Ces deux dernières décennies, le Sénégal a entrepris d’énormes efforts pour rendre le secteur de l’assainissement autonome et le hisser au rang de priorité nationale. Ce dernier était jusque là rattaché aux services de l’hydraulique, notamment la Société Nationale d’Exploitation des Eaux du Sénégal-SONEES. Cette autonomisation fut concrétisée par la Loi n° 2009- 24 du 8 juillet 2009 portant Code de l’Assainissement. Les différents plans, politiques et stratégies d’assainissement promus depuis cette première alternance politique ont contribué à donner une nouvelle image du milieu urbain, Dakar en particulier.

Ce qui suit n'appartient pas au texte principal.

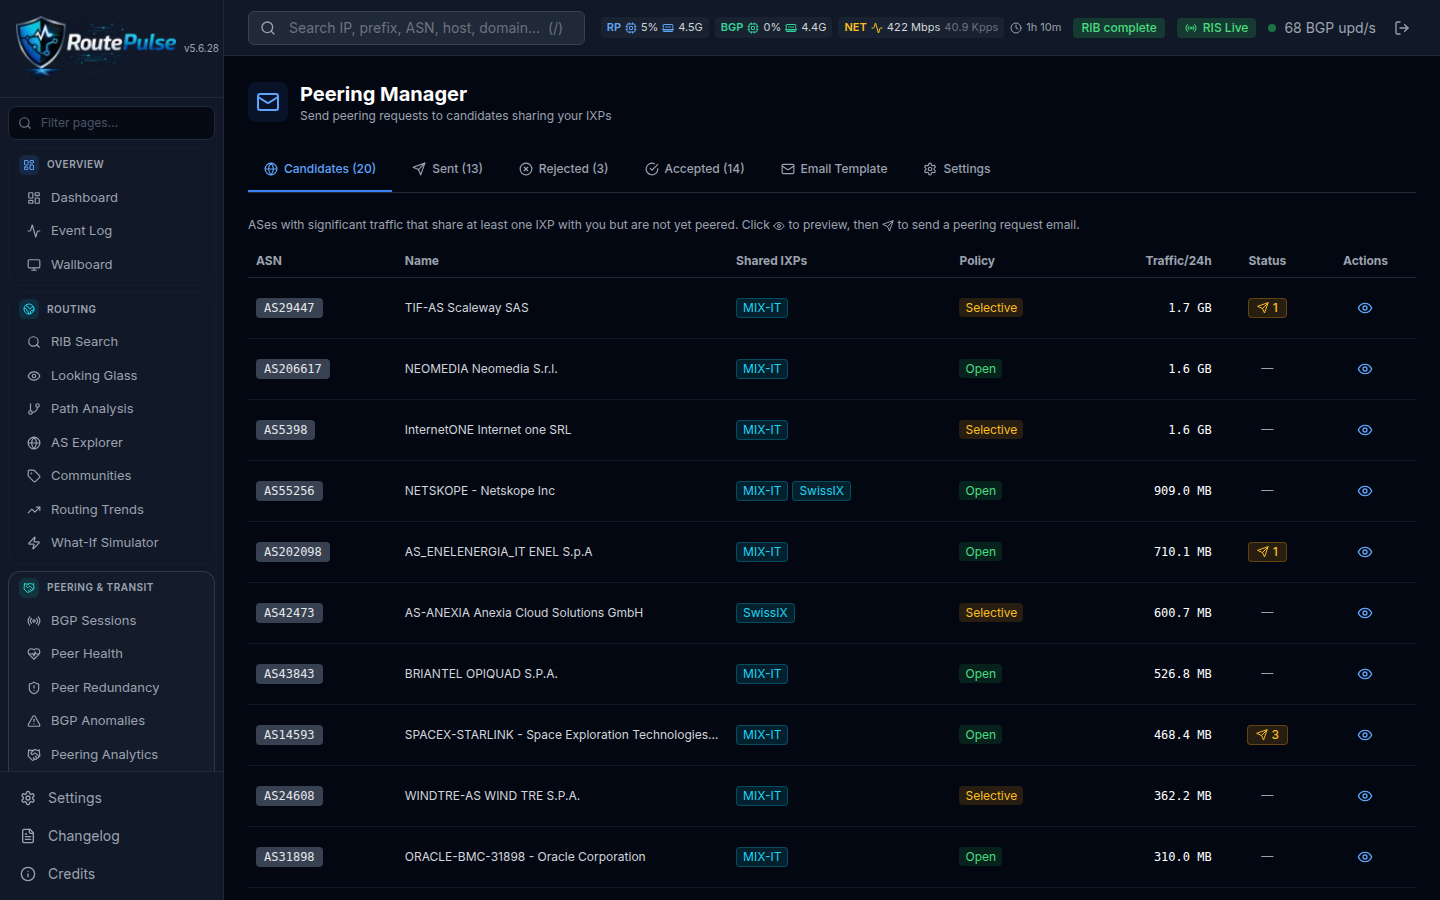This screenshot has width=1440, height=900.
Task: Open the Peering Manager envelope icon
Action: [x=268, y=102]
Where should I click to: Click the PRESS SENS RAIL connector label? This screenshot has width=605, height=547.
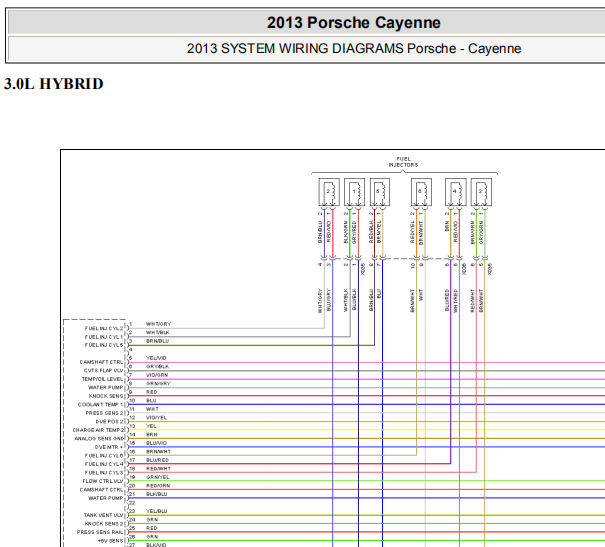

Au-delà de l’amélioration du cadre de vie, le secteur de l’assainissement incarne un fort enjeu économique susceptible de relever le niveau du Produit Intérieur Brut. Même s’il fait face en outre à quelques défis liés en partie à la bonne gestion des ressources qui lui sont allouées. Des perspectives sont néanmoins en vue pour rendre ce domaine de l’assainissement plus attractif pour les décideurs nationaux. Enjeux socioéconomiques Première ville économique du Sénégal, Dakar est confrontée à des défis multiples concernant le secteur de l’assainissement.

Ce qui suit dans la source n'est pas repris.